## Task material
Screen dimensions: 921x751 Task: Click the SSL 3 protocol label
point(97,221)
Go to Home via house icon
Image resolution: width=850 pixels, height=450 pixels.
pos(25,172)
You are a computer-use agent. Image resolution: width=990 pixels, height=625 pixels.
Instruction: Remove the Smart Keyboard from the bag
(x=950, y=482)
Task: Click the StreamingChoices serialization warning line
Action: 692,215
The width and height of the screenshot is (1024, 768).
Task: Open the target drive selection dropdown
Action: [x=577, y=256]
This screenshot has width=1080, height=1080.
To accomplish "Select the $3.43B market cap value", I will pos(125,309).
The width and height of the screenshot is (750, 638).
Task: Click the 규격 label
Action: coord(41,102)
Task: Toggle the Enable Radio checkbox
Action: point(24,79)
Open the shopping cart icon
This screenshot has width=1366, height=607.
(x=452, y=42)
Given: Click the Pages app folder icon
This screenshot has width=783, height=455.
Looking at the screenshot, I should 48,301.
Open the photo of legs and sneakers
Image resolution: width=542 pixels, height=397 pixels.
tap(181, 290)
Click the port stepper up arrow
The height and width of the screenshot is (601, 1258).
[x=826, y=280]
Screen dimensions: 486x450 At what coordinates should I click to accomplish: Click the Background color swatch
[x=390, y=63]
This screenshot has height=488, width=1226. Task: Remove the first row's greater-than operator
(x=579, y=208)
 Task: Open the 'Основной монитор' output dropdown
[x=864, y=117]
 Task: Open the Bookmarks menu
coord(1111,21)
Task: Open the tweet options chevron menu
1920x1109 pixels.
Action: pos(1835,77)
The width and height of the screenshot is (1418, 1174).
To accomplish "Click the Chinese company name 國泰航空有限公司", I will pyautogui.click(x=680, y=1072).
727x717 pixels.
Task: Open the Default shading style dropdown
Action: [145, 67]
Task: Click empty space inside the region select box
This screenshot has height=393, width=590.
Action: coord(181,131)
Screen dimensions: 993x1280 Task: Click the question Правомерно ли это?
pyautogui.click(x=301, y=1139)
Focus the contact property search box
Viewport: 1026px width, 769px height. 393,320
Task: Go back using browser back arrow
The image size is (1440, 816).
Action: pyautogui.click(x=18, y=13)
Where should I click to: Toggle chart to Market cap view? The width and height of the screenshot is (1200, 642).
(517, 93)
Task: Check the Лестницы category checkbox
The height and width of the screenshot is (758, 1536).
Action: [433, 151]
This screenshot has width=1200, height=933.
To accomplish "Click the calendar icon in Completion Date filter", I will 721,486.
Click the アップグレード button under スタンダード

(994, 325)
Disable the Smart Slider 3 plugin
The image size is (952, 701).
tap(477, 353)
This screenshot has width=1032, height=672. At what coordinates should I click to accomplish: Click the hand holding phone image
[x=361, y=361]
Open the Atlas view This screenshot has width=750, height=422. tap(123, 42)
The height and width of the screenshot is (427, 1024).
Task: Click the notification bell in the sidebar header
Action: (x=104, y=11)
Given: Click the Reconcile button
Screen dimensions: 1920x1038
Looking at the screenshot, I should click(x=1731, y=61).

## Work task
Check each line of the listing above for the string "Given" and return those that contain it.

## Reply
Given: Click the Pages app folder icon
Given: Click the Reconcile button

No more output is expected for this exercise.